◆ **TASK GOAL**: The word "computer" marks the lines to keep; find each one in the data and copy it.

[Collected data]
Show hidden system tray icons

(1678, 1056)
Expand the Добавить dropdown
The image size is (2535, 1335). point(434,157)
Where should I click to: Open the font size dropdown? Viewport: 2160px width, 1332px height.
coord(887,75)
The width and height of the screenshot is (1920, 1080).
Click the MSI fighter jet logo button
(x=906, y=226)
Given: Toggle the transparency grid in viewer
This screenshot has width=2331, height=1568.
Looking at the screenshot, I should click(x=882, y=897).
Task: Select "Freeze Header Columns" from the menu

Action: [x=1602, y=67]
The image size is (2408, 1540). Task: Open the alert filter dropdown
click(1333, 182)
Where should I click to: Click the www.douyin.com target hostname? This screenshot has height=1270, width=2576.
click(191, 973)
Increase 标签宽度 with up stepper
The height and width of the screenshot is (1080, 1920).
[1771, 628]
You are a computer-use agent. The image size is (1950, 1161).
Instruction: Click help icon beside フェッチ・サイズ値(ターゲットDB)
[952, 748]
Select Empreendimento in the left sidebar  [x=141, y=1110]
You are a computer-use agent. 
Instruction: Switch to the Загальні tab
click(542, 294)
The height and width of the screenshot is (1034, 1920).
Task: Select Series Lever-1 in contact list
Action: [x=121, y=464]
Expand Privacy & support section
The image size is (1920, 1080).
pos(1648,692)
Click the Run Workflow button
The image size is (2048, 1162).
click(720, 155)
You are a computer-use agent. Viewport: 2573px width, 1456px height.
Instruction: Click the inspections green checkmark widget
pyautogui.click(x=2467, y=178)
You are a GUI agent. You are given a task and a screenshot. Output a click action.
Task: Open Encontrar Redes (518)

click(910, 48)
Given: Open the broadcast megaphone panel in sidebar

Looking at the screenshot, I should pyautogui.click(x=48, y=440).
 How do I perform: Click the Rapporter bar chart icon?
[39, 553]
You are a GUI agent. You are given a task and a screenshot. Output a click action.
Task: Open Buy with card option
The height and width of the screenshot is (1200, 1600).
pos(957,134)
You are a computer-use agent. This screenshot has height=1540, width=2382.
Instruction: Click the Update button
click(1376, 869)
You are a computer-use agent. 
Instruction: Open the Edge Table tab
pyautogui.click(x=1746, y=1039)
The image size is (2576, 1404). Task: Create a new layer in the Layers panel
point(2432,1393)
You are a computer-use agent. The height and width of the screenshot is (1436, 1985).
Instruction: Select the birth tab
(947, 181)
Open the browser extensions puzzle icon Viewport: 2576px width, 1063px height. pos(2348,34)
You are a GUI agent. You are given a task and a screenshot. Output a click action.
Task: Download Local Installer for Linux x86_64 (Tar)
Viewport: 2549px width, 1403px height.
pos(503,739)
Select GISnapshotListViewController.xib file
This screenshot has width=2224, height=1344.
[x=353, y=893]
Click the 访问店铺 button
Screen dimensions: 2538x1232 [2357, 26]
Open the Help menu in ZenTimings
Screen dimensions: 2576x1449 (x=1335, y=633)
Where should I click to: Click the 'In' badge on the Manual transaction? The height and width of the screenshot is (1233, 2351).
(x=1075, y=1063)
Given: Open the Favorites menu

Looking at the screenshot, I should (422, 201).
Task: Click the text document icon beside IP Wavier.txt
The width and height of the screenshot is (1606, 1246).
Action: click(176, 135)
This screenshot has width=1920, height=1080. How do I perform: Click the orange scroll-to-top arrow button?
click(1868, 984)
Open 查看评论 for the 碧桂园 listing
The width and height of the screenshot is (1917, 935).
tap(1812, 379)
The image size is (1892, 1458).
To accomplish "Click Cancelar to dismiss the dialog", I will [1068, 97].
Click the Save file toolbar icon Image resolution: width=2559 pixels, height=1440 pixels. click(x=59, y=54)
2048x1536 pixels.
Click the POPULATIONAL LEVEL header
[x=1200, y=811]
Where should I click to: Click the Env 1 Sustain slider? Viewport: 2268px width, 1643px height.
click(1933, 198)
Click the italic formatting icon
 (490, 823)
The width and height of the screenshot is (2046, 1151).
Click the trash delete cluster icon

◆ **ANSWER TO THIS TASK**:
You are a computer-use agent. The image size is (1950, 1161).
You are a computer-use agent. 
You are a computer-use agent. Viewport: 2573px width, 1456px height.
You are a computer-use agent. This screenshot has height=1540, width=2382.
You are a computer-use agent. 
You are a computer-use agent. The height and width of the screenshot is (1436, 1985).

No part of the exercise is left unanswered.